Разнообразие и непредсказуемость, конечно, вещи хорошие! В меру, вестимо. Но, имхо, насколько же приятней стабильность и уверенность в незыблемости традиций! Все четыре встречи с Милой (а если будут еще, уверен, что и они не станут исключениями) прошли по одному и тому же сценарию, с незначительными отклонениями. Как в застольной вечерней части, так и сексуальной ночной, сексуальной утренней и «кофе с сигаретой» на посошок.
Это так классно, когда не надо никуда спешить! Когда можно спокойно посидеть на кухне, выпить и закусить, пошутить и поспорить, высказаться и выслушать, попить кофе и покурить. Когда отлучаясь за какой-то надобностью и возвращаясь за стол, можешь потискать ее легонько, проникнуть под подол халата или за пазуху полную сисек (восьмой размер, дамы и господа! Абсолютный рекорд среди значащихся в блокнотике. Мила обычно шутила «Ну что, проверил? На месте, никуда не делись? Не уменьшились?», на что я отвечал «Даже увеличились! Ты что, операцию себе сделала по увеличению бюста? Конечно, зять – олигарх, можешь себе позволить»), но это вовсе не означает, уж в койку невтерпеж, садишься обратно и продолжаешь с прерванной или новой темы.
Когда перебравшись наконец в комнату, долго и со вкусом целуешься, тискаешь, обнимаешь, вдыхаешь манящий запах, когда видишь, как ее цинично-ироничный настрой, характерный для людей ее профессии и положения, постепенно сменяется возбуждением и вожделением. Как она долго и умело сосет, в то же время мастерски притормаживая или меняя темп, почуяв опасность преждевременного семяизвержения. С какой негой принимает ответные ласки в виде фистинга (куни, по-моему, был всего разочек, а вот поклонницей пальцевого траха Мила была знатной, но исключительно вагинального. Малейшее поползновение на анус пресекалось быстро и решительно). И наконец, сам коитус, который хоть по времени значительно уступал предварительным ласкам и минету с фистингом, но знаменовал настоящую кульминацию акта. Вначале спокойно стоявшая раком Мила после нескольких фрикций начинала часто дышать, потом постанывать, потом активно подмахивать, потом чуть ли не кричать в голос, и прорезались внезапно властные интонации, совершенно не свойственные интеллигентной и выдержанной женщине:
- Да… да-а… вот так… давай, давай сильнее, давай быстрее… остановишься, убью… давай-давай-давай… ооо…. да-а-а-а-а!
Помнится, когда Мила первый раз так бурно кончила и погрузилась в отключку, я – к тому времени еще не кончавший – почувствовал легкую досаду. Подумав, что сейчас она уснет, а я, имевший неосторожность проговориться, что могу долго не кончать, до утра останусь ни с чем, а вообще-то, благодаря длительности встречи, хотелось бы кончить и ночью, и утром. Но не прошло и нескольких минут, как Мила оклемалась, такая же бодрая и свежая, принялась тормошить меня:
- Ты что, уснуть решил? Не выйдет, я женщина страстная, кто у нас южный и горячий мужчина, давай, принимайся за дело!

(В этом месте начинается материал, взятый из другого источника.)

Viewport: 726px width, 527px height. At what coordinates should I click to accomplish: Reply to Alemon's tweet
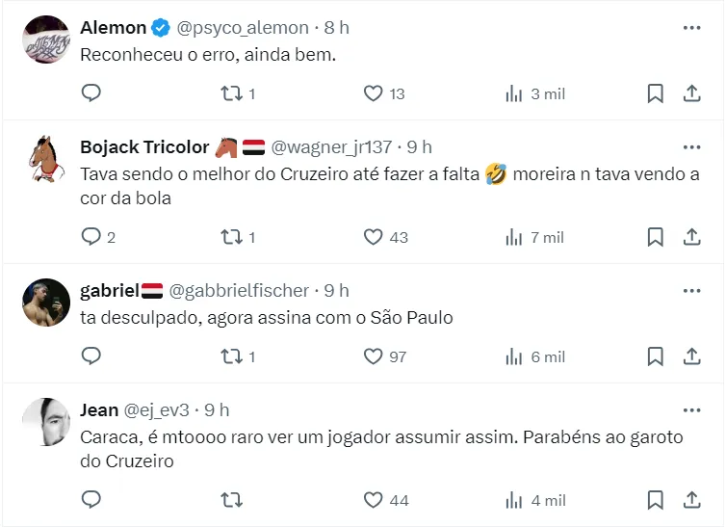pos(91,93)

В ту же первую ночь, после еще одного цикла поцелуев, фистинга и минета, но без перехода к классическому совокуплению (Мила сама сказала, не надо, не хочу, уже поздно, кончай и уснем), послушный ее воле, не сдерживая, а подгоняя свой выплеск под напором ее умелых губ, зарычав от наслаждения и пропустив пальцы в ее густые каштановые волосы, кончил ей в рот. И так как до того объяснял ей теорию «стой-давай», то продемонстрировал еще и на практике – притормозил на секунду ее голову, потом быстро задвигал снова и уже плавно уменьшил частоту до нуля.

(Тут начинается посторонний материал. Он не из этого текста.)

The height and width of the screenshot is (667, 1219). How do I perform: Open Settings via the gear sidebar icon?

- Вот примерно так, - произнес я, как только вернулась способность к членораздельной речи. – Не слишком же сложно?
- Скажешь тоже «сложно», - фыркнула Мила, - мне единственное казалось, что после «стой» надо дольше замереть и не двигаться, а ты считай сразу сказал «давай» и продолжил… - и вдруг, изменившимся голосом, - ой, ну ты меня заболтал, DD, я и забыла!